• **WHAT THE TASK ASKS**
Write out, without any change, the lines in the material below that run from the line with "Zoom in on the map" through the line with "The image size is (1391, 729).", both included.

• **MATERIAL PROVIDED**
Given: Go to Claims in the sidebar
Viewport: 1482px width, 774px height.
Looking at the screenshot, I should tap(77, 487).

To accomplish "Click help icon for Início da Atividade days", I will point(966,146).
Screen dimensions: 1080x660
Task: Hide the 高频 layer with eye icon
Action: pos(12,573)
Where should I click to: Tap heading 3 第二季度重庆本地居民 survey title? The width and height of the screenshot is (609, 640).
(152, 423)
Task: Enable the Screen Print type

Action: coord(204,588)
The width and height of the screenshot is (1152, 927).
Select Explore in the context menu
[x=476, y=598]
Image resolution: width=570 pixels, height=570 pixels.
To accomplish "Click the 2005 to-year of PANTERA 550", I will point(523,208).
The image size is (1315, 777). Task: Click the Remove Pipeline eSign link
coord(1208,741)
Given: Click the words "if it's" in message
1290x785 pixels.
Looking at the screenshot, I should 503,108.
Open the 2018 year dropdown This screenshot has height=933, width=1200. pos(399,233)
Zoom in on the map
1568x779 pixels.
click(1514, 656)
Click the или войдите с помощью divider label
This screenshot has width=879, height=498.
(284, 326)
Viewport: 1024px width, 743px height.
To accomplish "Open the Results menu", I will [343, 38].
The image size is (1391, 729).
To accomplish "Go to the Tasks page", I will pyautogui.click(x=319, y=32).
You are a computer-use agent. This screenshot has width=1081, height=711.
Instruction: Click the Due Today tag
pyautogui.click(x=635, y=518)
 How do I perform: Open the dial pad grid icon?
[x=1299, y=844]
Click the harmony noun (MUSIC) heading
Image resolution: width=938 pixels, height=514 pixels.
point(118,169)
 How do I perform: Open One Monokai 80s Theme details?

• **SOLUTION FOR THIS EXERCISE**
Zoom in on the map
1568x779 pixels.
click(1514, 656)
Click the или войдите с помощью divider label
This screenshot has width=879, height=498.
(284, 326)
Viewport: 1024px width, 743px height.
To accomplish "Open the Results menu", I will [343, 38].
The image size is (1391, 729).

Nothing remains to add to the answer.